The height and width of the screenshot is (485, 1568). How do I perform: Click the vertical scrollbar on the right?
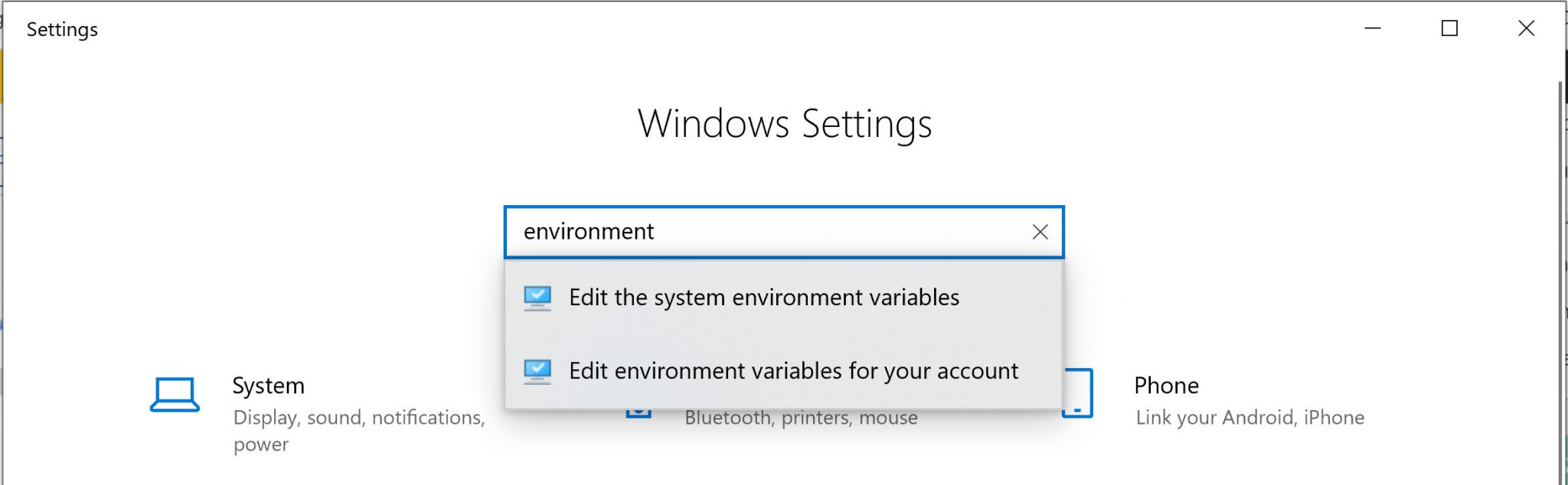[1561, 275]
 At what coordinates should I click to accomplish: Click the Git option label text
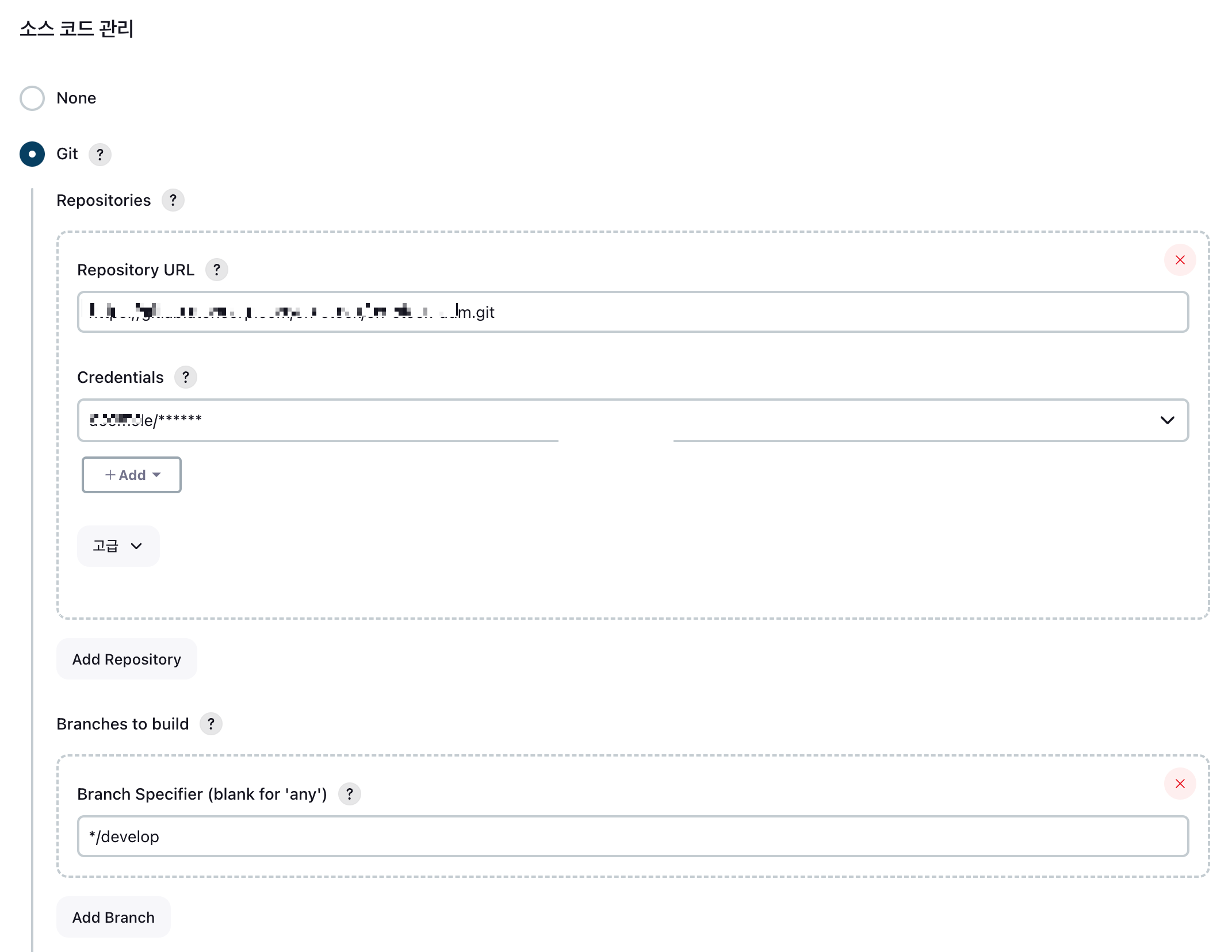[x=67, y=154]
==
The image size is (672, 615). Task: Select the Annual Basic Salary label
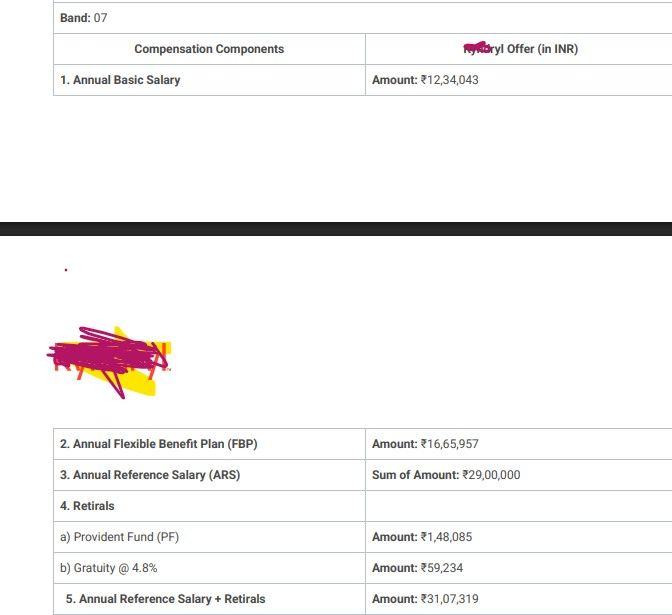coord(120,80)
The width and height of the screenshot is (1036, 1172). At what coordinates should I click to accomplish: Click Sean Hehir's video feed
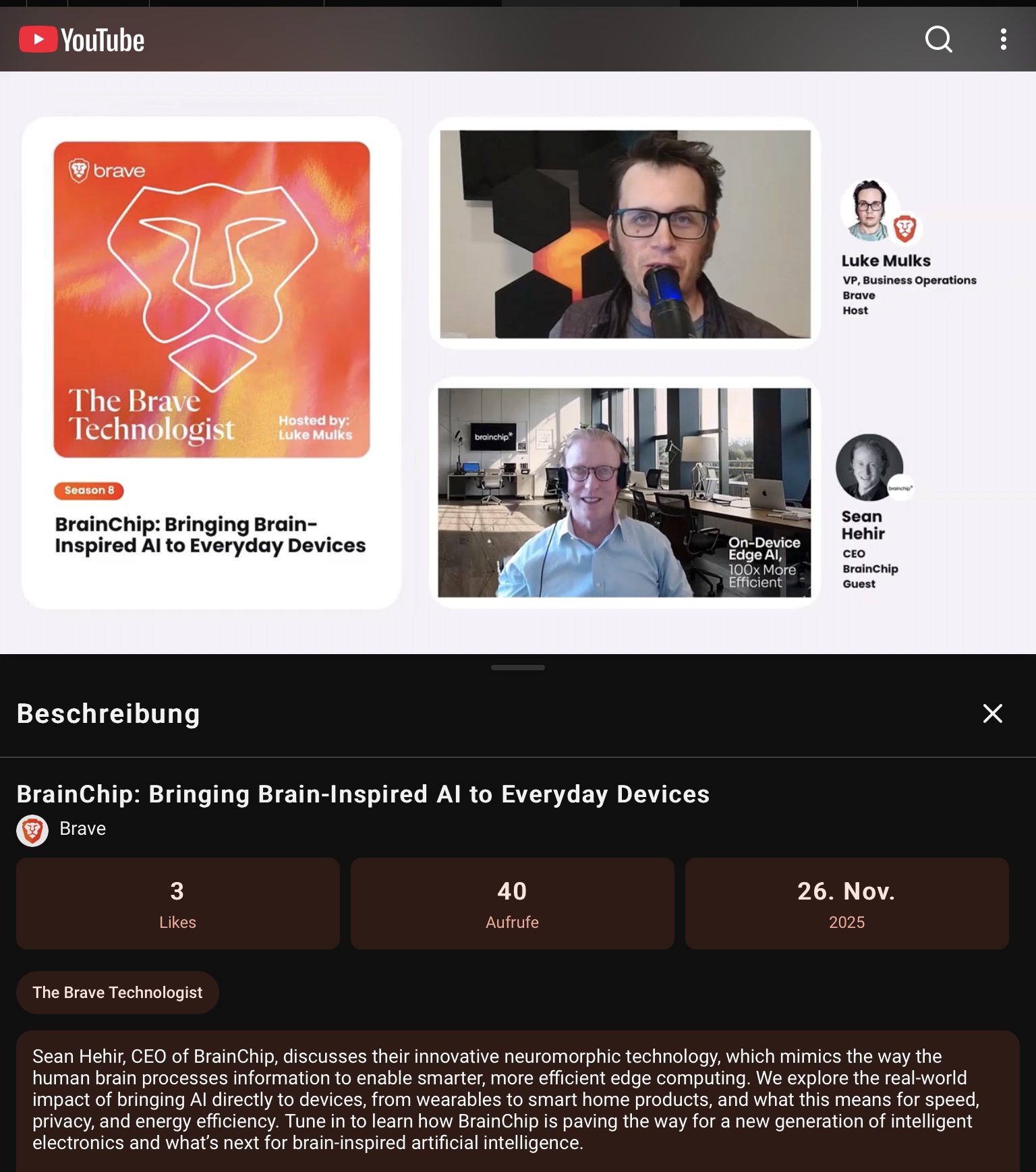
---
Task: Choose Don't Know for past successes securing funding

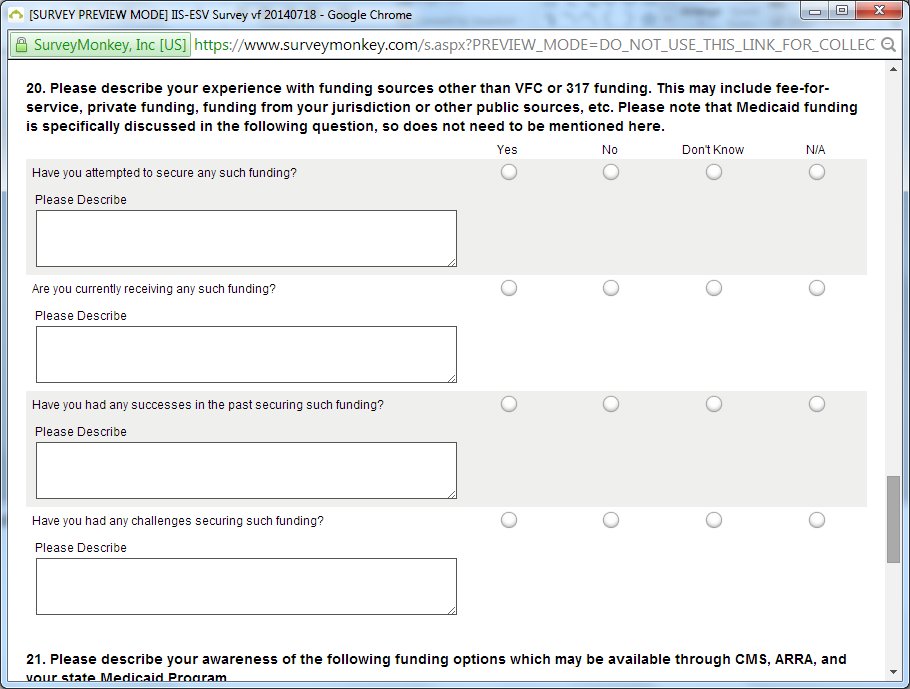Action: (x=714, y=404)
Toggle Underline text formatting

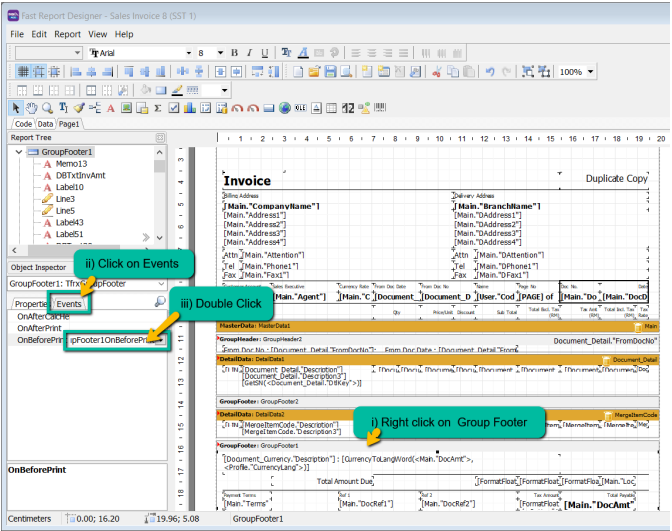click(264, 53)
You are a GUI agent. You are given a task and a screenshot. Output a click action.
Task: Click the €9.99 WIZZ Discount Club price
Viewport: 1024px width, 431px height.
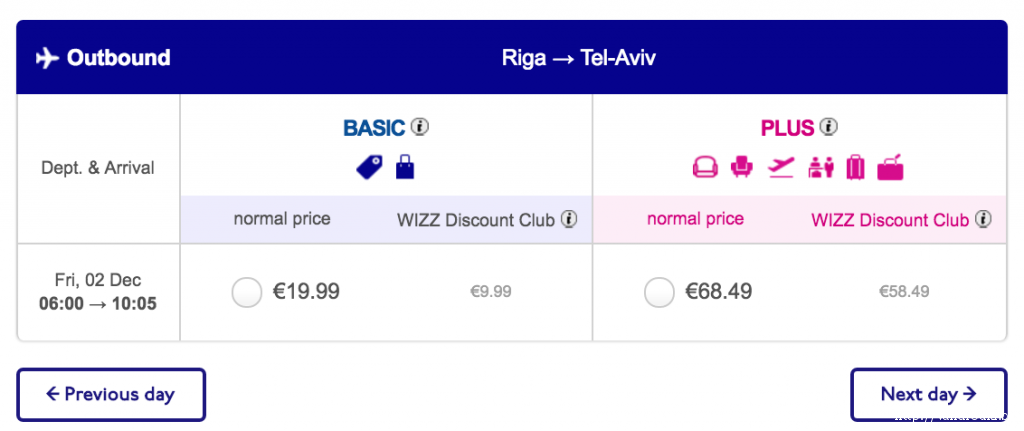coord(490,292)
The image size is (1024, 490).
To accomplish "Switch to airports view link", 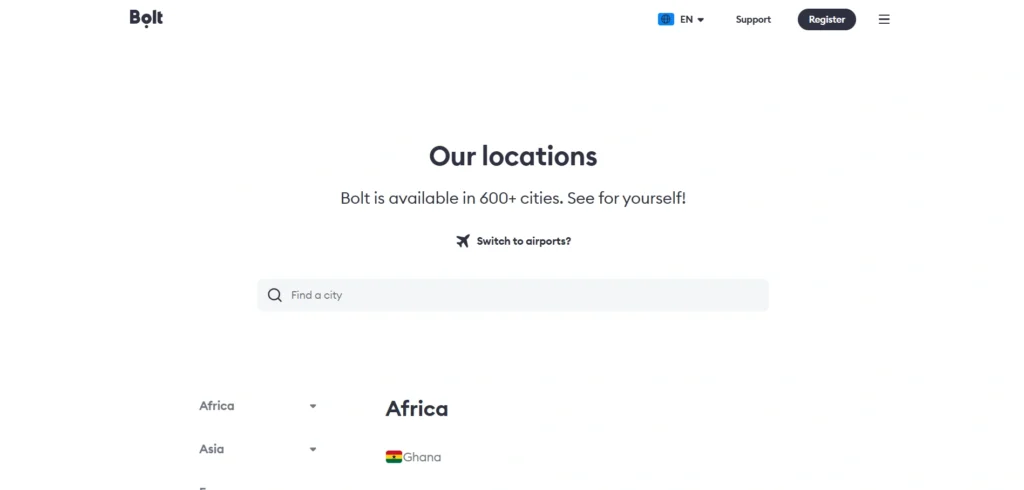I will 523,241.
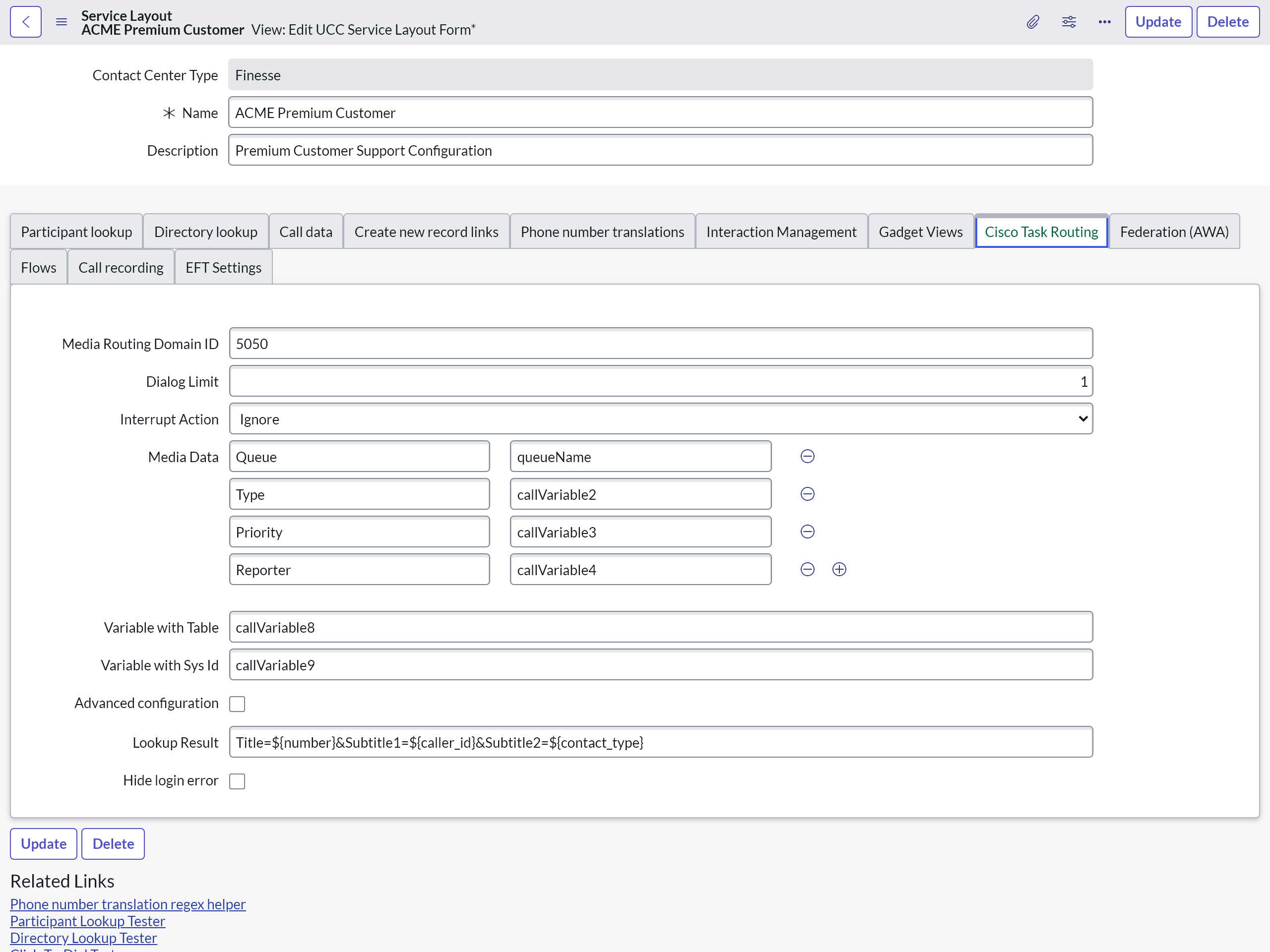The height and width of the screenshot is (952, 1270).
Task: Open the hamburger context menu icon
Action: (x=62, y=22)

Problem to solve
Rewrite the material between the lines holding "Toggle Underline text formatting" and "coord(490,292)", inclusive, swapping "Viewport" for "Window" and leaving everything else unchanged. Omit the pictures from your answer.

Full response
Toggle Underline text formatting

click(264, 53)
You are a GUI agent. You are given a task and a screenshot. Output a click action.
Task: Click the €9.99 WIZZ Discount Club price
Window: 1024px width, 431px height.
coord(490,292)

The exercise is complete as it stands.